■ **Your goal**
Your answer must be an exact transcription of every record.

■ **Supplied records**
[Start of Attachment]
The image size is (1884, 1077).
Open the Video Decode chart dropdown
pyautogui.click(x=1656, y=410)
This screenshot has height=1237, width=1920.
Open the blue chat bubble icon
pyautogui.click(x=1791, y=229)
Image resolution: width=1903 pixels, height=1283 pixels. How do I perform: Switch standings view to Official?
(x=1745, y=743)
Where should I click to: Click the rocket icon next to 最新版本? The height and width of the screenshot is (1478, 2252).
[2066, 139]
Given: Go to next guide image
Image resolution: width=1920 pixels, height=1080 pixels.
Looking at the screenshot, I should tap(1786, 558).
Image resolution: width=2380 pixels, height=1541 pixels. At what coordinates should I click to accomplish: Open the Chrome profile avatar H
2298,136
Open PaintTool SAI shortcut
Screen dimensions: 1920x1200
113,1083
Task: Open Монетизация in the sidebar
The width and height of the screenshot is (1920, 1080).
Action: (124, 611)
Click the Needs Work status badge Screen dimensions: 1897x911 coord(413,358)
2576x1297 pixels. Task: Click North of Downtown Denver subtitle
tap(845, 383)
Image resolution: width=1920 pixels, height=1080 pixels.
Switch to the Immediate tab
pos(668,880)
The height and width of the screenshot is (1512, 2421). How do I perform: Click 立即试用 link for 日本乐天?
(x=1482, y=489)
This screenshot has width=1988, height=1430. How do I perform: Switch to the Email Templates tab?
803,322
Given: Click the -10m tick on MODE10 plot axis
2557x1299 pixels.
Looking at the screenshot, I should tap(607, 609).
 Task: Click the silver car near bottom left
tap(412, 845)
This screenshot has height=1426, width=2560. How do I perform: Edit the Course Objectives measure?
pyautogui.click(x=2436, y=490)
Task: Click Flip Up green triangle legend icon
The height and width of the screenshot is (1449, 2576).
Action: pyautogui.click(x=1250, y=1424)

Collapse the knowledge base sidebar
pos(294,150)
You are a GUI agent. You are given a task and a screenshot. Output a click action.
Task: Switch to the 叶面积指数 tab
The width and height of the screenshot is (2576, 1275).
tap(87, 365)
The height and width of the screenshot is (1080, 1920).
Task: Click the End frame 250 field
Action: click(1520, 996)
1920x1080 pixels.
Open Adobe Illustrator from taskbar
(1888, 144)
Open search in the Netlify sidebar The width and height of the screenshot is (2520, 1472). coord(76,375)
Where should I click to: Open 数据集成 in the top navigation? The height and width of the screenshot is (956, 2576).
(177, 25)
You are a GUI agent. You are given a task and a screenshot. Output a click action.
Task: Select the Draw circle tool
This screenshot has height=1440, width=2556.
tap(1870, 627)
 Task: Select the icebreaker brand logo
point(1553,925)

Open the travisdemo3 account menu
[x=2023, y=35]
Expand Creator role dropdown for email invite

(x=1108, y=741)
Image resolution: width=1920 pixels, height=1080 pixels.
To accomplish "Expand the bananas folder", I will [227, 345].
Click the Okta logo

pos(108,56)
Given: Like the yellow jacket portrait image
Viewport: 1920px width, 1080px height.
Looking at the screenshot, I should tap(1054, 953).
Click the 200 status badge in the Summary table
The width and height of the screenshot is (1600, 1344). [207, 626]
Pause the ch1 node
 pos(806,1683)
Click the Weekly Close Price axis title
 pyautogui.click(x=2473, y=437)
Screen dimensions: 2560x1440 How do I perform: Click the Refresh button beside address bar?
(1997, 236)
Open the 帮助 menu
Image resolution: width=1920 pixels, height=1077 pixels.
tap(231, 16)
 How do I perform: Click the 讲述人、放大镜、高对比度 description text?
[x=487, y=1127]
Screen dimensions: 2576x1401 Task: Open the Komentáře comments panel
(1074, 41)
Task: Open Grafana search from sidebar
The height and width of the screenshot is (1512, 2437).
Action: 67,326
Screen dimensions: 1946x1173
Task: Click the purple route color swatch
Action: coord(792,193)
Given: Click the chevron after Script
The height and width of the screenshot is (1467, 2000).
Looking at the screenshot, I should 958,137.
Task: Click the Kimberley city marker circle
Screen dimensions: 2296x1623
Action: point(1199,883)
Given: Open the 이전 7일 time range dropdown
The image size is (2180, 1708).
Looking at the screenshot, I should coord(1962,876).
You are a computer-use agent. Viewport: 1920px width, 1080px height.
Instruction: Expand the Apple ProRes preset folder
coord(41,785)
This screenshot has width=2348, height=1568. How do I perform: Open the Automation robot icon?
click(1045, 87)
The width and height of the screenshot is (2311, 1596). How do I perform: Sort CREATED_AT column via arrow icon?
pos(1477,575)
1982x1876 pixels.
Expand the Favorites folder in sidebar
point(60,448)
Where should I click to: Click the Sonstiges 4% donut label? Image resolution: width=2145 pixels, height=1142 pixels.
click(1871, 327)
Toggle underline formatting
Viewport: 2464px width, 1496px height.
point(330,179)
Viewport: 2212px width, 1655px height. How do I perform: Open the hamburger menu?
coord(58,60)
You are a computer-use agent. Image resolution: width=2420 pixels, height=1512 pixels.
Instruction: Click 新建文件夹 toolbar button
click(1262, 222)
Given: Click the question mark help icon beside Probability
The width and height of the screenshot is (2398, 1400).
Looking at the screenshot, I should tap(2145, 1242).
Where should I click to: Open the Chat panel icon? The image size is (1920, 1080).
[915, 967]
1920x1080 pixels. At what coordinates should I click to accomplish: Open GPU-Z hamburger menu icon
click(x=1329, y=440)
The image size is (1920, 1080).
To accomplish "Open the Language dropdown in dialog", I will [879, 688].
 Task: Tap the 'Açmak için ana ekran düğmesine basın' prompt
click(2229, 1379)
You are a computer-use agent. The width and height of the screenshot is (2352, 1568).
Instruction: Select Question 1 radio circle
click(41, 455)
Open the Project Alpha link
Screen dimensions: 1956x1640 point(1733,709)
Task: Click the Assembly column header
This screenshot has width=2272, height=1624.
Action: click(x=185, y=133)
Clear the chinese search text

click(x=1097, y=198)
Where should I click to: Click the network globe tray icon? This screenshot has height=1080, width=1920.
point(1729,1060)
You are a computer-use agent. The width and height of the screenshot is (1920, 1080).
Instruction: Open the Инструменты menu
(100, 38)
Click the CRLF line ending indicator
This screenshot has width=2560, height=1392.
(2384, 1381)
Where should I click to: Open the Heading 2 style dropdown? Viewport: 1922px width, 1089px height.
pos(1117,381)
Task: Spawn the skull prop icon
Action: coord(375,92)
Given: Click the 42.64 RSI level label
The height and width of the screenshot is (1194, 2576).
[End of Attachment]
■ **Answer section**
The image size is (1884, 1077).
Open the Video Decode chart dropdown
pyautogui.click(x=1656, y=410)
This screenshot has height=1237, width=1920.
Open the blue chat bubble icon
pyautogui.click(x=1791, y=229)
Image resolution: width=1903 pixels, height=1283 pixels. How do I perform: Switch standings view to Official?
(x=1745, y=743)
Where should I click to: Click the rocket icon next to 最新版本? The height and width of the screenshot is (1478, 2252).
[2066, 139]
Given: Go to next guide image
Image resolution: width=1920 pixels, height=1080 pixels.
Looking at the screenshot, I should tap(1786, 558).
Image resolution: width=2380 pixels, height=1541 pixels. At what coordinates should I click to accomplish: Open the Chrome profile avatar H
2298,136
Open PaintTool SAI shortcut
Screen dimensions: 1920x1200
113,1083
Task: Open Монетизация in the sidebar
The width and height of the screenshot is (1920, 1080).
Action: (124, 611)
Click the Needs Work status badge Screen dimensions: 1897x911 coord(413,358)
2576x1297 pixels. Task: Click North of Downtown Denver subtitle
tap(845, 383)
Image resolution: width=1920 pixels, height=1080 pixels.
Switch to the Immediate tab
pos(668,880)
The height and width of the screenshot is (1512, 2421). How do I perform: Click 立即试用 link for 日本乐天?
(x=1482, y=489)
This screenshot has width=1988, height=1430. How do I perform: Switch to the Email Templates tab?
803,322
Given: Click the -10m tick on MODE10 plot axis
2557x1299 pixels.
Looking at the screenshot, I should tap(607, 609).
 Task: Click the silver car near bottom left
tap(412, 845)
This screenshot has height=1426, width=2560. How do I perform: Edit the Course Objectives measure?
pyautogui.click(x=2436, y=490)
Task: Click Flip Up green triangle legend icon
The height and width of the screenshot is (1449, 2576).
Action: pyautogui.click(x=1250, y=1424)

Collapse the knowledge base sidebar
pos(294,150)
You are a GUI agent. You are given a task and a screenshot. Output a click action.
Task: Switch to the 叶面积指数 tab
The width and height of the screenshot is (2576, 1275).
tap(87, 365)
The height and width of the screenshot is (1080, 1920).
Task: Click the End frame 250 field
Action: click(1520, 996)
1920x1080 pixels.
Open Adobe Illustrator from taskbar
(1888, 144)
Open search in the Netlify sidebar The width and height of the screenshot is (2520, 1472). coord(76,375)
Where should I click to: Open 数据集成 in the top navigation? The height and width of the screenshot is (956, 2576).
(177, 25)
You are a GUI agent. You are given a task and a screenshot. Output a click action.
Task: Select the Draw circle tool
This screenshot has height=1440, width=2556.
tap(1870, 627)
 Task: Select the icebreaker brand logo
point(1553,925)

Open the travisdemo3 account menu
[x=2023, y=35]
Expand Creator role dropdown for email invite

(x=1108, y=741)
Image resolution: width=1920 pixels, height=1080 pixels.
To accomplish "Expand the bananas folder", I will [227, 345].
Click the Okta logo

pos(108,56)
Given: Like the yellow jacket portrait image
Viewport: 1920px width, 1080px height.
Looking at the screenshot, I should tap(1054, 953).
Click the 200 status badge in the Summary table
The width and height of the screenshot is (1600, 1344). [207, 626]
Pause the ch1 node
 pos(806,1683)
Click the Weekly Close Price axis title
 pyautogui.click(x=2473, y=437)
Screen dimensions: 2560x1440 How do I perform: Click the Refresh button beside address bar?
(1997, 236)
Open the 帮助 menu
Image resolution: width=1920 pixels, height=1077 pixels.
tap(231, 16)
 How do I perform: Click the 讲述人、放大镜、高对比度 description text?
[x=487, y=1127]
Screen dimensions: 2576x1401 Task: Open the Komentáře comments panel
(1074, 41)
Task: Open Grafana search from sidebar
The height and width of the screenshot is (1512, 2437).
Action: 67,326
Screen dimensions: 1946x1173
Task: Click the purple route color swatch
Action: coord(792,193)
Given: Click the chevron after Script
The height and width of the screenshot is (1467, 2000).
Looking at the screenshot, I should 958,137.
Task: Click the Kimberley city marker circle
Screen dimensions: 2296x1623
Action: point(1199,883)
Given: Open the 이전 7일 time range dropdown
The image size is (2180, 1708).
Looking at the screenshot, I should coord(1962,876).
You are a computer-use agent. Viewport: 1920px width, 1080px height.
Instruction: Expand the Apple ProRes preset folder
coord(41,785)
This screenshot has width=2348, height=1568. How do I perform: Open the Automation robot icon?
click(1045, 87)
The width and height of the screenshot is (2311, 1596). How do I perform: Sort CREATED_AT column via arrow icon?
pos(1477,575)
1982x1876 pixels.
Expand the Favorites folder in sidebar
point(60,448)
Where should I click to: Click the Sonstiges 4% donut label? Image resolution: width=2145 pixels, height=1142 pixels.
click(1871, 327)
Toggle underline formatting
Viewport: 2464px width, 1496px height.
point(330,179)
Viewport: 2212px width, 1655px height. How do I perform: Open the hamburger menu?
coord(58,60)
You are a computer-use agent. Image resolution: width=2420 pixels, height=1512 pixels.
Instruction: Click 新建文件夹 toolbar button
click(1262, 222)
Given: Click the question mark help icon beside Probability
The width and height of the screenshot is (2398, 1400).
Looking at the screenshot, I should tap(2145, 1242).
Where should I click to: Open the Chat panel icon? The image size is (1920, 1080).
[915, 967]
1920x1080 pixels. At what coordinates should I click to accomplish: Open GPU-Z hamburger menu icon
click(x=1329, y=440)
The image size is (1920, 1080).
To accomplish "Open the Language dropdown in dialog", I will [879, 688].
 Task: Tap the 'Açmak için ana ekran düğmesine basın' prompt
click(2229, 1379)
You are a computer-use agent. The width and height of the screenshot is (2352, 1568).
Instruction: Select Question 1 radio circle
click(41, 455)
Open the Project Alpha link
Screen dimensions: 1956x1640 point(1733,709)
Task: Click the Assembly column header
This screenshot has width=2272, height=1624.
Action: click(x=185, y=133)
Clear the chinese search text

click(x=1097, y=198)
Where should I click to: Click the network globe tray icon? This screenshot has height=1080, width=1920.
point(1729,1060)
You are a computer-use agent. The width and height of the screenshot is (1920, 1080).
Instruction: Open the Инструменты menu
(100, 38)
Click the CRLF line ending indicator
This screenshot has width=2560, height=1392.
(2384, 1381)
Where should I click to: Open the Heading 2 style dropdown? Viewport: 1922px width, 1089px height.
pos(1117,381)
Task: Spawn the skull prop icon
Action: coord(375,92)
Given: Click the 42.64 RSI level label
The height and width of the screenshot is (1194, 2576).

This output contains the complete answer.